Six regulators—including the Federal Reserve,
Federal Deposit Insurance Corp. and Securities and Exchange Commission—on
Wednesday issued new proposed rules that would require banks and other issuers
of mortgage-backed securities to retain 5% of the credit risk of the bonds on
their books, as mandated by the 2010 Dodd-Frank financial-overhaul law.
Well that sounds ok, what’s the problem?
However, the proposal carries an exemption so
broad it wouldn't apply to securities containing most mortgages made under
today's stricter lending standards, which are of relatively low risk. Rather,
the rule would apply to the types of higher-risk loans that were popular before
the 2008 financial crisis. The rule effectively sets boundaries for what kind
of loans might be offered, and on what terms, once lending standards relax.
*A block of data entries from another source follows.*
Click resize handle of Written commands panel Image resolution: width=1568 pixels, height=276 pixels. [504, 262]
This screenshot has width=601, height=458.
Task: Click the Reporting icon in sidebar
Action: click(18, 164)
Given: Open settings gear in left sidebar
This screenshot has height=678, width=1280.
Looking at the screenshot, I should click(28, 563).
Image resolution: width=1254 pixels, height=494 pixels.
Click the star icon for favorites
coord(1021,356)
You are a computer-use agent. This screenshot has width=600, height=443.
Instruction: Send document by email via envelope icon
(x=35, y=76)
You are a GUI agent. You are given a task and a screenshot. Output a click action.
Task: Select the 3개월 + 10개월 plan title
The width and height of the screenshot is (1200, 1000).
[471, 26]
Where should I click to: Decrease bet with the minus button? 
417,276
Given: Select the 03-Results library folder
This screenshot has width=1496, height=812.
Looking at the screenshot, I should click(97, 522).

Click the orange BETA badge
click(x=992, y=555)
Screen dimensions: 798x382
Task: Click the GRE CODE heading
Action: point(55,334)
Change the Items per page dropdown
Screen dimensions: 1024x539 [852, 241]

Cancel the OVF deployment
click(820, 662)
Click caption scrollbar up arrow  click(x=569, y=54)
Had the rule been in effect last year, at least
98% of loans would have been covered by the exemption, according to Mark Zandi,
chief economist at Moody's Analytics.
The decision by regulators represented a major
concession to the real-estate industry and consumer groups that had worried the
5% requirement would hurt the housing recovery by limiting credit.
Oh, ok, we have this very weak regulation to begin with (the
5% should have been 50%) and now 98% of the loans are exempt.
Really, does anyone think George W. Bush would have
been worse in this area? And it's not as though Mr. Obama has received political support from Wall Street. After bailing them out, and slapping them on the wrist, gently, for all of their discretions and crimes, the financiers turned against Mr. Obama in the 2012 election. So what explains this policy? Nothing except general incompetence, indifference and stupidity.